What needs to be done =>
The records below need to be restated word for word.

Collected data
------------

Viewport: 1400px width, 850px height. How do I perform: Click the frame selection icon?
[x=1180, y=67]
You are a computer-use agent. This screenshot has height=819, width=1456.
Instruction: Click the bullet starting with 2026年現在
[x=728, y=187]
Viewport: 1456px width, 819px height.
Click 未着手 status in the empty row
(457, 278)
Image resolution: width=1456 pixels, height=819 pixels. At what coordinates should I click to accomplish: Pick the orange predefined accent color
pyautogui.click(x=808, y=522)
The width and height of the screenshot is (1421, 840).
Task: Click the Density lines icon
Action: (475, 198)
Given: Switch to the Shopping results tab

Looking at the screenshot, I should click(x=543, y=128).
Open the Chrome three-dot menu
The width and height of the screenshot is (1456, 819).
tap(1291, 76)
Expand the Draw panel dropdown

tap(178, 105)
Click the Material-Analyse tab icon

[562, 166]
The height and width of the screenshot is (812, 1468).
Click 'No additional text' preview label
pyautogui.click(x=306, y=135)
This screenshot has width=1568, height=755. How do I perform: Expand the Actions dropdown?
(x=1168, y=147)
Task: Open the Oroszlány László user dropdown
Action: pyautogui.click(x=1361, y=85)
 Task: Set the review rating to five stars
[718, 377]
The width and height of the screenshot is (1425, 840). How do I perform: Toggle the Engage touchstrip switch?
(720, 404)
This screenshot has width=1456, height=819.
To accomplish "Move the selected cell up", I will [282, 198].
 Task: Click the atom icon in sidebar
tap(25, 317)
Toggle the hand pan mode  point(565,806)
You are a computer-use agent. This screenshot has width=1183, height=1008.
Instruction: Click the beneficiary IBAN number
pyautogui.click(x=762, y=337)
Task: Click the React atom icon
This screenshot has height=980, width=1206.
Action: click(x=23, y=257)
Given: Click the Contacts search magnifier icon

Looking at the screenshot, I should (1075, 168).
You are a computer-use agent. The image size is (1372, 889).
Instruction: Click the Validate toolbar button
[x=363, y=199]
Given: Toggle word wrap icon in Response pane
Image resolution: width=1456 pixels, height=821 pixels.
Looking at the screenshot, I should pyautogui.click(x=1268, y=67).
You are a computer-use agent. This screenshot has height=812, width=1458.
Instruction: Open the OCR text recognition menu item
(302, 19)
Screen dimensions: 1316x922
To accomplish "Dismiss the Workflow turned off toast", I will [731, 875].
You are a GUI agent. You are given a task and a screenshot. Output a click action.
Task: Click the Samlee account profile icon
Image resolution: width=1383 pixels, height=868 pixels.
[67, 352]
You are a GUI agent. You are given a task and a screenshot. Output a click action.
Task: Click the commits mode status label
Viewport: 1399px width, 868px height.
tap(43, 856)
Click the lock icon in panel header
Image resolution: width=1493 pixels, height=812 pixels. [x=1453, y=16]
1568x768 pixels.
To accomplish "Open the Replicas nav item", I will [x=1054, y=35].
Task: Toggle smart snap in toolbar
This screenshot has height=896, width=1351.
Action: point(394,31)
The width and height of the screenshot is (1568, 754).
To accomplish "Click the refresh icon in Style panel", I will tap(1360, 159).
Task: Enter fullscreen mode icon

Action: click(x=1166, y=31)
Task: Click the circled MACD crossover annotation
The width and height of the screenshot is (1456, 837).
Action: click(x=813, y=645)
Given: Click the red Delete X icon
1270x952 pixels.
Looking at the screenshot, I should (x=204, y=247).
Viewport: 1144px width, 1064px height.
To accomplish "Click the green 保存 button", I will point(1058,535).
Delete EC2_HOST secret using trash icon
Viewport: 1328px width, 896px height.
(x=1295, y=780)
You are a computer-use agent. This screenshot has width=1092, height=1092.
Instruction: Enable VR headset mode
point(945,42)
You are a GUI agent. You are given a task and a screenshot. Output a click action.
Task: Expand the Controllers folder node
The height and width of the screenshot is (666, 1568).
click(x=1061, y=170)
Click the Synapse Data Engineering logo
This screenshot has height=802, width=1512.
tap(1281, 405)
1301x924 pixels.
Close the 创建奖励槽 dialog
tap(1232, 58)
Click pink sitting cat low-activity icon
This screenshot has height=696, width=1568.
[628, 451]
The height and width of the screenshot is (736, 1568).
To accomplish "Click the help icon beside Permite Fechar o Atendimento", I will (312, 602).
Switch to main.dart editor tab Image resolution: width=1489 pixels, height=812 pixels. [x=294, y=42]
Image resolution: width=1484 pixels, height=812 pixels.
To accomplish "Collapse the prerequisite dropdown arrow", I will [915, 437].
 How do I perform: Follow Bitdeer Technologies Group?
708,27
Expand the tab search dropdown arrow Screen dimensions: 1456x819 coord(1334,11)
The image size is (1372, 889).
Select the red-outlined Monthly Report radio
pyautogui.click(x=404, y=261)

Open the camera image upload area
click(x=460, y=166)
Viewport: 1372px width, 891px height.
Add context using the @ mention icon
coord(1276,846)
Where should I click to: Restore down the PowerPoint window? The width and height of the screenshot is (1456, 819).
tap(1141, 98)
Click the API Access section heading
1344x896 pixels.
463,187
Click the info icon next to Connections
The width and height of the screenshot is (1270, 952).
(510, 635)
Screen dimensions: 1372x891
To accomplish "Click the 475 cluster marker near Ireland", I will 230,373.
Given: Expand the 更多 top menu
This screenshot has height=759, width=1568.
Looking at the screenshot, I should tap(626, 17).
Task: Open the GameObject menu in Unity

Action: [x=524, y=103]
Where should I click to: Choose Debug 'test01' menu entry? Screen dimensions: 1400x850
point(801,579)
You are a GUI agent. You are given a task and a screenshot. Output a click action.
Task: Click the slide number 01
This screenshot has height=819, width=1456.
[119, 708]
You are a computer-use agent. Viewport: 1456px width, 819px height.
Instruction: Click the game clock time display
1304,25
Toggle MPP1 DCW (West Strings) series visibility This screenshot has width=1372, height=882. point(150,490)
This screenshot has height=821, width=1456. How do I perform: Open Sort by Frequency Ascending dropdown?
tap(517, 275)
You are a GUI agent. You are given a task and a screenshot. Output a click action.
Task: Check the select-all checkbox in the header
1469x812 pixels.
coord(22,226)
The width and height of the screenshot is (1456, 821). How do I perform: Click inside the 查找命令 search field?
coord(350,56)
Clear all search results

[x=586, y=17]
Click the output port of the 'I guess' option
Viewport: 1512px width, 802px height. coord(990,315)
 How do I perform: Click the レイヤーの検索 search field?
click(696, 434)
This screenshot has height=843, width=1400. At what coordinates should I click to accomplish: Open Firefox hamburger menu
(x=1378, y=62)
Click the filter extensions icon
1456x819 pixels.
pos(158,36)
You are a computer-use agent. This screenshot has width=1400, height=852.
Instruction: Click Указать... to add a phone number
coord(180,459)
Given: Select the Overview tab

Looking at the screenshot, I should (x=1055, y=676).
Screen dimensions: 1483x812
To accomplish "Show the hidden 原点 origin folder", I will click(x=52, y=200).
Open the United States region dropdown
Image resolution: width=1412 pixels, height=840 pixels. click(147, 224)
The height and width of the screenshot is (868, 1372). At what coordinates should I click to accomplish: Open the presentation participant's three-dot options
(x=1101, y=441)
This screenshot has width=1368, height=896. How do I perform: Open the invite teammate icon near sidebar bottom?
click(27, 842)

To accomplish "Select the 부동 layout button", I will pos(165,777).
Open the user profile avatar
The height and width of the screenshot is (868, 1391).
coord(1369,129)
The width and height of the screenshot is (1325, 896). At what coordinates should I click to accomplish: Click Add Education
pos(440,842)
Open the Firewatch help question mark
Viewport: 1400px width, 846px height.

------------

Result of this exercise =>
Viewport: 1400px width, 850px height. How do I perform: Click the frame selection icon?
[x=1180, y=67]
You are a computer-use agent. This screenshot has height=819, width=1456.
Instruction: Click the bullet starting with 2026年現在
[x=728, y=187]
Viewport: 1456px width, 819px height.
Click 未着手 status in the empty row
(457, 278)
Image resolution: width=1456 pixels, height=819 pixels. At what coordinates should I click to accomplish: Pick the orange predefined accent color
pyautogui.click(x=808, y=522)
The width and height of the screenshot is (1421, 840).
Task: Click the Density lines icon
Action: (475, 198)
Given: Switch to the Shopping results tab

Looking at the screenshot, I should click(x=543, y=128).
Open the Chrome three-dot menu
The width and height of the screenshot is (1456, 819).
tap(1291, 76)
Expand the Draw panel dropdown

tap(178, 105)
Click the Material-Analyse tab icon

[562, 166]
The height and width of the screenshot is (812, 1468).
Click 'No additional text' preview label
pyautogui.click(x=306, y=135)
This screenshot has width=1568, height=755. How do I perform: Expand the Actions dropdown?
(x=1168, y=147)
Task: Open the Oroszlány László user dropdown
Action: pyautogui.click(x=1361, y=85)
 Task: Set the review rating to five stars
[718, 377]
The width and height of the screenshot is (1425, 840). How do I perform: Toggle the Engage touchstrip switch?
(720, 404)
This screenshot has width=1456, height=819.
To accomplish "Move the selected cell up", I will [282, 198].
 Task: Click the atom icon in sidebar
tap(25, 317)
Toggle the hand pan mode  point(565,806)
You are a computer-use agent. This screenshot has width=1183, height=1008.
Instruction: Click the beneficiary IBAN number
pyautogui.click(x=762, y=337)
Task: Click the React atom icon
This screenshot has height=980, width=1206.
Action: click(x=23, y=257)
Given: Click the Contacts search magnifier icon

Looking at the screenshot, I should (1075, 168).
You are a computer-use agent. The image size is (1372, 889).
Instruction: Click the Validate toolbar button
[x=363, y=199]
Given: Toggle word wrap icon in Response pane
Image resolution: width=1456 pixels, height=821 pixels.
Looking at the screenshot, I should pyautogui.click(x=1268, y=67).
You are a computer-use agent. This screenshot has height=812, width=1458.
Instruction: Open the OCR text recognition menu item
(302, 19)
Screen dimensions: 1316x922
To accomplish "Dismiss the Workflow turned off toast", I will [731, 875].
You are a GUI agent. You are given a task and a screenshot. Output a click action.
Task: Click the Samlee account profile icon
Image resolution: width=1383 pixels, height=868 pixels.
[67, 352]
You are a GUI agent. You are given a task and a screenshot. Output a click action.
Task: Click the commits mode status label
Viewport: 1399px width, 868px height.
tap(43, 856)
Click the lock icon in panel header
Image resolution: width=1493 pixels, height=812 pixels. [x=1453, y=16]
1568x768 pixels.
To accomplish "Open the Replicas nav item", I will [x=1054, y=35].
Task: Toggle smart snap in toolbar
This screenshot has height=896, width=1351.
Action: point(394,31)
The width and height of the screenshot is (1568, 754).
To accomplish "Click the refresh icon in Style panel", I will tap(1360, 159).
Task: Enter fullscreen mode icon

Action: click(x=1166, y=31)
Task: Click the circled MACD crossover annotation
The width and height of the screenshot is (1456, 837).
Action: click(x=813, y=645)
Given: Click the red Delete X icon
1270x952 pixels.
Looking at the screenshot, I should (x=204, y=247).
Viewport: 1144px width, 1064px height.
To accomplish "Click the green 保存 button", I will point(1058,535).
Delete EC2_HOST secret using trash icon
Viewport: 1328px width, 896px height.
(x=1295, y=780)
You are a computer-use agent. This screenshot has width=1092, height=1092.
Instruction: Enable VR headset mode
point(945,42)
You are a GUI agent. You are given a task and a screenshot. Output a click action.
Task: Expand the Controllers folder node
The height and width of the screenshot is (666, 1568).
click(x=1061, y=170)
Click the Synapse Data Engineering logo
This screenshot has height=802, width=1512.
tap(1281, 405)
1301x924 pixels.
Close the 创建奖励槽 dialog
tap(1232, 58)
Click pink sitting cat low-activity icon
This screenshot has height=696, width=1568.
[628, 451]
The height and width of the screenshot is (736, 1568).
To accomplish "Click the help icon beside Permite Fechar o Atendimento", I will (312, 602).
Switch to main.dart editor tab Image resolution: width=1489 pixels, height=812 pixels. [x=294, y=42]
Image resolution: width=1484 pixels, height=812 pixels.
To accomplish "Collapse the prerequisite dropdown arrow", I will [915, 437].
 How do I perform: Follow Bitdeer Technologies Group?
708,27
Expand the tab search dropdown arrow Screen dimensions: 1456x819 coord(1334,11)
The image size is (1372, 889).
Select the red-outlined Monthly Report radio
pyautogui.click(x=404, y=261)

Open the camera image upload area
click(x=460, y=166)
Viewport: 1372px width, 891px height.
Add context using the @ mention icon
coord(1276,846)
Where should I click to: Restore down the PowerPoint window? The width and height of the screenshot is (1456, 819).
tap(1141, 98)
Click the API Access section heading
1344x896 pixels.
463,187
Click the info icon next to Connections
The width and height of the screenshot is (1270, 952).
(510, 635)
Screen dimensions: 1372x891
To accomplish "Click the 475 cluster marker near Ireland", I will 230,373.
Given: Expand the 更多 top menu
This screenshot has height=759, width=1568.
Looking at the screenshot, I should tap(626, 17).
Task: Open the GameObject menu in Unity

Action: [x=524, y=103]
Where should I click to: Choose Debug 'test01' menu entry? Screen dimensions: 1400x850
point(801,579)
You are a GUI agent. You are given a task and a screenshot. Output a click action.
Task: Click the slide number 01
This screenshot has height=819, width=1456.
[119, 708]
You are a computer-use agent. Viewport: 1456px width, 819px height.
Instruction: Click the game clock time display
1304,25
Toggle MPP1 DCW (West Strings) series visibility This screenshot has width=1372, height=882. point(150,490)
This screenshot has height=821, width=1456. How do I perform: Open Sort by Frequency Ascending dropdown?
tap(517, 275)
You are a GUI agent. You are given a task and a screenshot. Output a click action.
Task: Check the select-all checkbox in the header
1469x812 pixels.
coord(22,226)
The width and height of the screenshot is (1456, 821). How do I perform: Click inside the 查找命令 search field?
coord(350,56)
Clear all search results

[x=586, y=17]
Click the output port of the 'I guess' option
Viewport: 1512px width, 802px height. coord(990,315)
 How do I perform: Click the レイヤーの検索 search field?
click(696, 434)
This screenshot has height=843, width=1400. At what coordinates should I click to accomplish: Open Firefox hamburger menu
(x=1378, y=62)
Click the filter extensions icon
1456x819 pixels.
pos(158,36)
You are a computer-use agent. This screenshot has width=1400, height=852.
Instruction: Click Указать... to add a phone number
coord(180,459)
Given: Select the Overview tab

Looking at the screenshot, I should (x=1055, y=676).
Screen dimensions: 1483x812
To accomplish "Show the hidden 原点 origin folder", I will click(x=52, y=200).
Open the United States region dropdown
Image resolution: width=1412 pixels, height=840 pixels. click(147, 224)
The height and width of the screenshot is (868, 1372). At what coordinates should I click to accomplish: Open the presentation participant's three-dot options
(x=1101, y=441)
This screenshot has width=1368, height=896. How do I perform: Open the invite teammate icon near sidebar bottom?
click(27, 842)

To accomplish "Select the 부동 layout button", I will pos(165,777).
Open the user profile avatar
The height and width of the screenshot is (868, 1391).
coord(1369,129)
The width and height of the screenshot is (1325, 896). At what coordinates should I click to accomplish: Click Add Education
pos(440,842)
Open the Firewatch help question mark
Viewport: 1400px width, 846px height.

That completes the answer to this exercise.